* [Direction] Translate this sentence from the forum thread about the BNSF SD70ACe pair into Spanish: "I like the grainy effect of the first pic."

::: Document excerpt :::

# My BNSF SD70-ACE Duo.



## MattyVoodoo (Oct 26, 2010)

Just messing about with focus and angles and snapped a few pictures, I love the colour scheme and details of these engines!





































Enjoy!


----------



## StarterTycoon (Dec 5, 2010)

Looks good, I do like the orange and black with the yellow tones. The 3rd pic has great depth to it, what kind of camera are you using?


----------



## Smokestack Lightning (Oct 31, 2010)

Nice, detailed diesels:thumbsup: I like the grainy effect of the first pic.


----------



## tankist (Jun 11, 2009)

looks good, but consider tripod and lowering ISO and speed, you will get much better results. noise is really distracting


----------



## MattyVoodoo (Oct 26, 2010)

All the pictures are the standard camera in my Iphone 4. The phone has some issues, but it really is an amazing camera! And the grainy effect is an filter you can put right on the photo on the phone.

It's my favorite colour scheme by far.


----------



## Smokestack Lightning (Oct 31, 2010)

MattyVoodoo said:


> All the pictures are the standard camera in my Iphone 4. The phone has some issues, but it really is an amazing camera! And the grainy effect is an filter you can put right on the photo on the phone.
> 
> It's my favorite colour scheme by far.


Pretty amazing for a phone:thumbsup:


----------



## tooter (Feb 26, 2010)

Hi Matty, 

Sharp engines...:thumbsup:
I really like the side by side pics.

Greg


----------



## sstlaure (Oct 12, 2010)

Nice engines....I like that paint scheme.


----------

::: Listed records :::

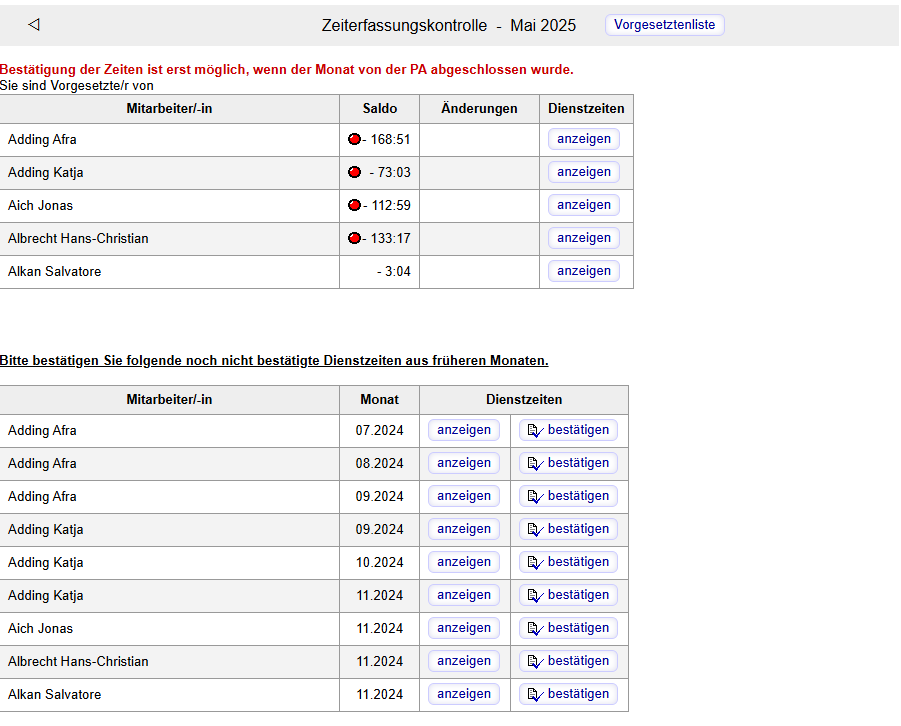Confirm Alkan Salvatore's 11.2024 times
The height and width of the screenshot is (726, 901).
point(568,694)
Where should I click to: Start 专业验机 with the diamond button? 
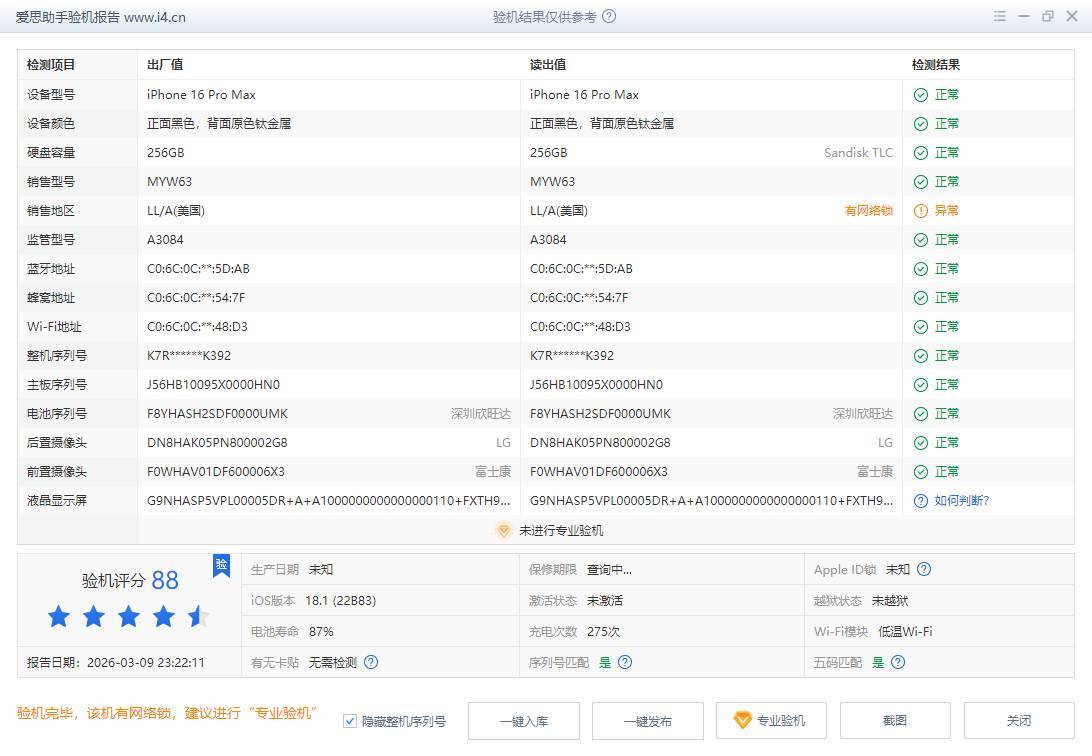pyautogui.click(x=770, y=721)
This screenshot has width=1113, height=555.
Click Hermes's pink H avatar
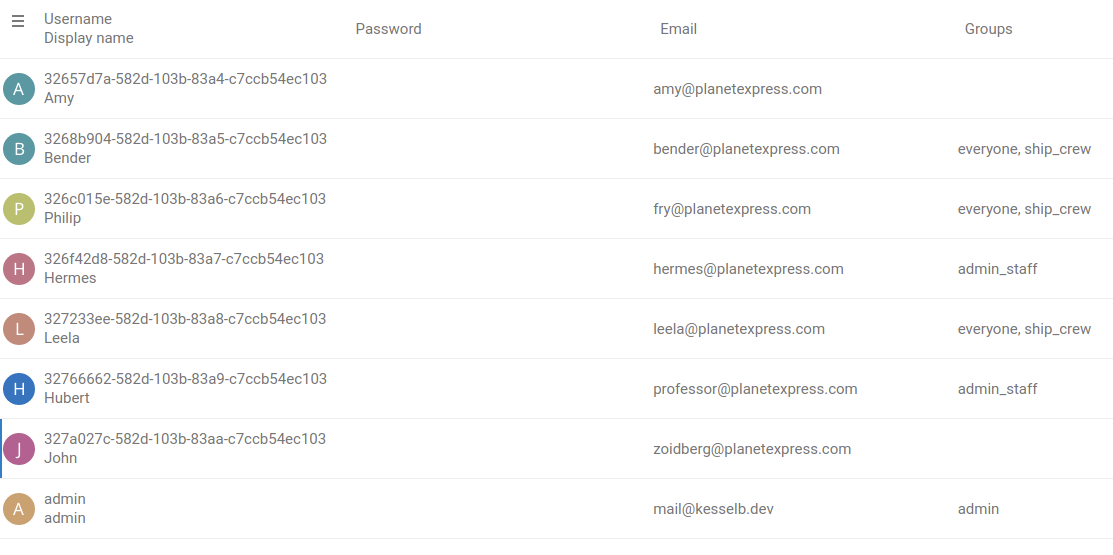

:::

* [Problem solution] Me gusta el efecto granulado de la primera foto.